Editor responsable: Luis Pugni

ePub: Publidisa

Capítulo Uno

Problemas.

Beth Jones se tuvo que apoyar un momento en la pila de la cocina para poder mirar la cara perfectamente afeitada del hombre impecablemente vestido que apareció en su jardín. Una cara que anunciaba problemas.

Alto y de hombros anchos, acababa de bajar de un deportivo que había aparcado en el vado de la casa. La tensión de su cuerpo era tan perceptible como el calor de aquella noche de principios de octubre. Y por si eso fuera poco, frunció el ceño y cerró de golpe la puerta del vehículo.

Beth tragó saliva, se apartó un mechón rebelde y siguió mirando.

El desconocido se detuvo junto a su buzón de correos y cotejó la dirección con la que llevaba apuntada en un papel. Ella aprovechó la ocasión para observarlo con más detenimiento. Tenía el pelo corto, un traje tan caro como impecable y piernas larguísimas. Parecía un hombre seguro de sí mismo. Uno de esos hombres ricos y carismáticos que se ganaban automáticamente el respeto de los demás.

Por su aspecto, Beth supo que no podía ser ni un periodista ni un abogado.

Sólo podía ser una cosa: un banquero.

Y sólo podía significar una cosa: que en el East Coast National Bank habían decidido pasar de las amenazas telefónicas a las amenazas en persona. A fin de cuentas, se trataba de medio millón de dólares.
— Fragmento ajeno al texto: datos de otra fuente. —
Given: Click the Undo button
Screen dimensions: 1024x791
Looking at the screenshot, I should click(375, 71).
Mientras miraba, Beth pensó que los problemas siempre llegaban de tres en tres. Primero, la rueda pinchada de su coche; después, la desaparición de uno de sus empleados; y ahora, el desconocido que estaba llamando a su puerta.
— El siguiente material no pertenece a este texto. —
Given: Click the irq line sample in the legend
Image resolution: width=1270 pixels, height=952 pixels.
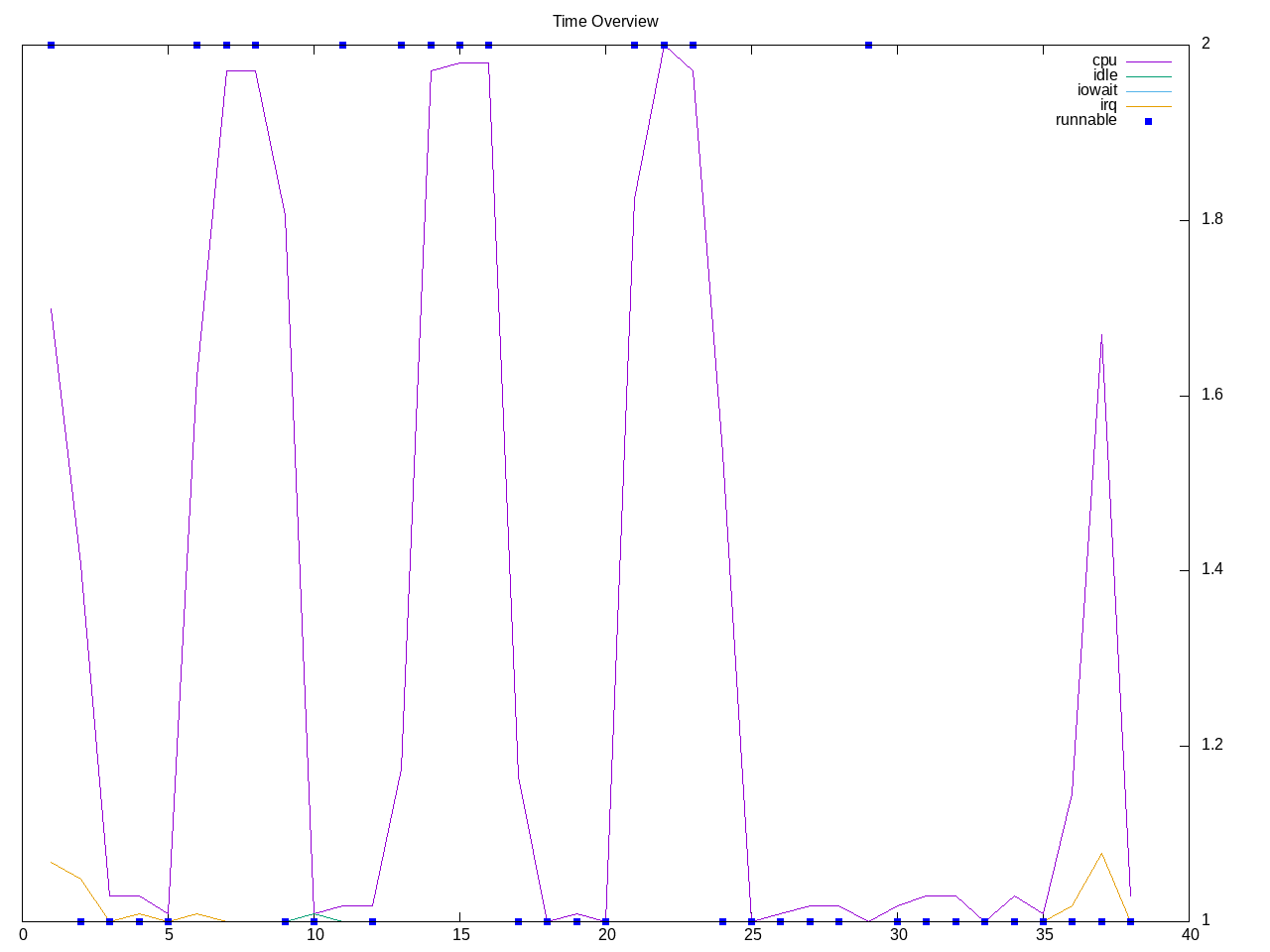Looking at the screenshot, I should [1148, 106].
Luke De Rossi tenía un dolor de cabeza de mil diablos.

Lo tenía desde poco después de salir del bufete del abogado de Brisbane, cuando se subió al coche y tomó la autopista M1 en dirección Sur. Además, el aire acondicionado no le había servido para aplacar el enojo. Y después de pasar una docena de canciones en su IPod, renunció a oír música y dejó que el silencio llenara el habitáculo.
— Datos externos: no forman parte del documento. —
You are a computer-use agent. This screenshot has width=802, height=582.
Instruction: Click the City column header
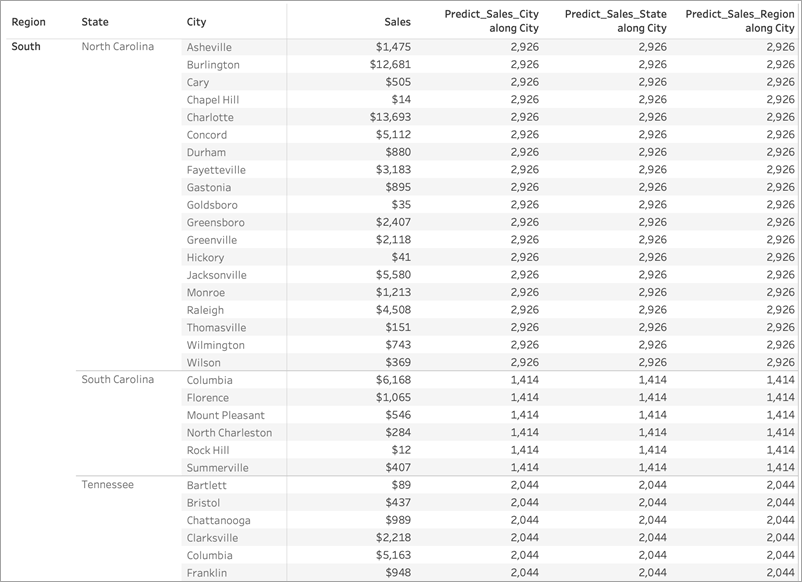click(x=196, y=22)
Apenas prestó atención al paisaje cuando giró en la desviación de la bahía de Runaway y las casas y las propiedades se volvieron más grandes y más caras. Miró el retrovisor un par de veces, pero el vehículo que le había estado siguiendo, había desaparecido.

Debería haberse alegrado por eso, pero el sentimiento de aprensión no se lo permitía. Imaginaba los titulares de los periódicos cuando supieran que su tío el gángster le había dejado una casa en herencia. Le clavarían otro puñal en la espalda. Destrozarían la reputación que se había ganado con tanto esfuerzo y lo perdería todo.

Era una situación absurda. Su relación con Gino nunca había sido estrecha, pero su tío sabía lo importante que era su carrera para él. Y también debía de saber que aquella herencia le complicaría la vida.

La casa resultó estar al final de una calle sin salida. El sol se empezaba a ocultar y proyectaba sombras sobre un edificio de dos pisos estilo colonial cuyo largo camino de entrada se encontraba parcialmente oculto tras los árboles.

Los colores del edificio, ocre y verde oscuro, lo camuflaban con la vegetación y contrastaban vivamente con los tonos alegres de las modernas y grandiosas mansiones que había dejado atrás. En el porche de la entrada, de tablones de madera, se veía una mecedora de aspecto cómodo.

Luke salió del coche y gruñó con desconfianza.

Era una casa demasiado modesta y discreta para una zona tan lujosa; pero también para su tío, que había sido cualquier cosa menos modesto y discreto. Extrañado, se preguntó por qué habría elegido aquel lugar para vivir.

Por primera vez, lamentó no haber prestado atención a las explicaciones del abogado de Brisbane. Pero estaba demasiado enfadado para hacerle caso. En cuanto oyó las dos primeras líneas del testamento de Gino, se levantó del sillón y se marchó a toda prisa por miedo a lo que pudiera hacer o decir si permanecía allí.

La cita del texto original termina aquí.